§ Task:
Answer these questions from the MLPerf write-up below:
1. On what date did MLCommons publish the MLPerf Inference v6.0 results?
2. According to the write-up, what does the Interactive scenario expose instead of peak batched throughput?
3. What kind of data has AMD not published for the runs?

AMD Instinct MI355X reaches NVIDIA B200 parity in MLPerf Inference v6.0

MI355X tied B200 on Llama 2 70B Offline, beat it 19% on Interactive, and crossed one million tokens per second at cluster scale.

What's new

MLCommons published MLPerf Inference v6.0 results on April 1, 2026. AMD highlighted its Instinct MI355X submissions in a same-day blog post. On Llama 2 70B, the MI355X platform tied NVIDIA's B200 in Offline mode, reached 97% of B200 throughput in Server mode, and exceeded B200 by 19% on the Interactive benchmark. On GPT-OSS-120B, MI355X delivered 111% of B200 Offline performance and 115% of B200 Server single-node performance. On the text-to-video workload Wan-2.2-t2v, MI355X reached 93% of B200 single-node performance and 87% of B300 single-node performance in Single Stream. AMD also reported clearing one million tokens per second at cluster scale on Llama 2 70B in both Server and Offline scenarios, and on GPT-OSS-120B in Offline. The submissions ran on the ROCm software stack. Source: AMD, "AMD Delivers Breakthrough MLPerf Inference 6.0 Results."

Why it matters

This is the first MLPerf round where an AMD accelerator hits parity with NVIDIA's flagship Blackwell B200 across multiple major LLM workloads. The 119% Interactive figure on Llama 2 70B is the most notable, because the Interactive scenario exposes per-query latency rather than peak batched throughput, which has historically been NVIDIA's strongest ground. Crossing one million tokens per second at cluster scale matters because that is the operating point at which large inference deployments size their fleet. Together, the results narrow the practical gap between MI355X and B200 for production serving on dense LLMs running on open-source software, the dominant pattern outside NVIDIA-stack-locked customers.

Caveats

The figures are AMD submissions to MLPerf, peer-reviewed by MLCommons but not independently reproduced outside the benchmark process. MI355X did not submit on every workload, and B300, NVIDIA's Blackwell Ultra, still leads on Single Stream text-to-video. v6.0 is a different workload mix than v5.x, so direct generation-over-generation reading should be cautious. AMD has not published model-FLOPS-utilization data for the runs, only end-to-end throughput. Software-stack maturity outside MLPerf, especially for custom kernels and TensorRT-LLM-equivalent paths, remains the binding constraint for many production deployments. Source: AMD blog, April 1, 2026.

§ Data to examine:
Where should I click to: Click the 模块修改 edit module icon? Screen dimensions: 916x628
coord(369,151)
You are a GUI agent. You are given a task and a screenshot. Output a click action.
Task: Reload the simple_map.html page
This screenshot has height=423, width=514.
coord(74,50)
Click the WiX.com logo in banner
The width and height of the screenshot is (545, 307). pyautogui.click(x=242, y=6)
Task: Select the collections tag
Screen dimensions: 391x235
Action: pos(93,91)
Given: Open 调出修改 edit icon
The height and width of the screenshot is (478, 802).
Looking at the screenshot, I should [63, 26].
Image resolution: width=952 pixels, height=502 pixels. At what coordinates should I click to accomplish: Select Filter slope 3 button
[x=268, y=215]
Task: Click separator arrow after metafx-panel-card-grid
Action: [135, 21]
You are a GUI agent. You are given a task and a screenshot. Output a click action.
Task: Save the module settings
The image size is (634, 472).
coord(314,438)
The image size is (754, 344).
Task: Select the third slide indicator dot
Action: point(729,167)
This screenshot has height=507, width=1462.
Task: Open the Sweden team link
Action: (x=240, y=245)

§ Response to the exercise:
1. April 1, 2026
2. Per-query latency
3. Model-FLOPS-utilization data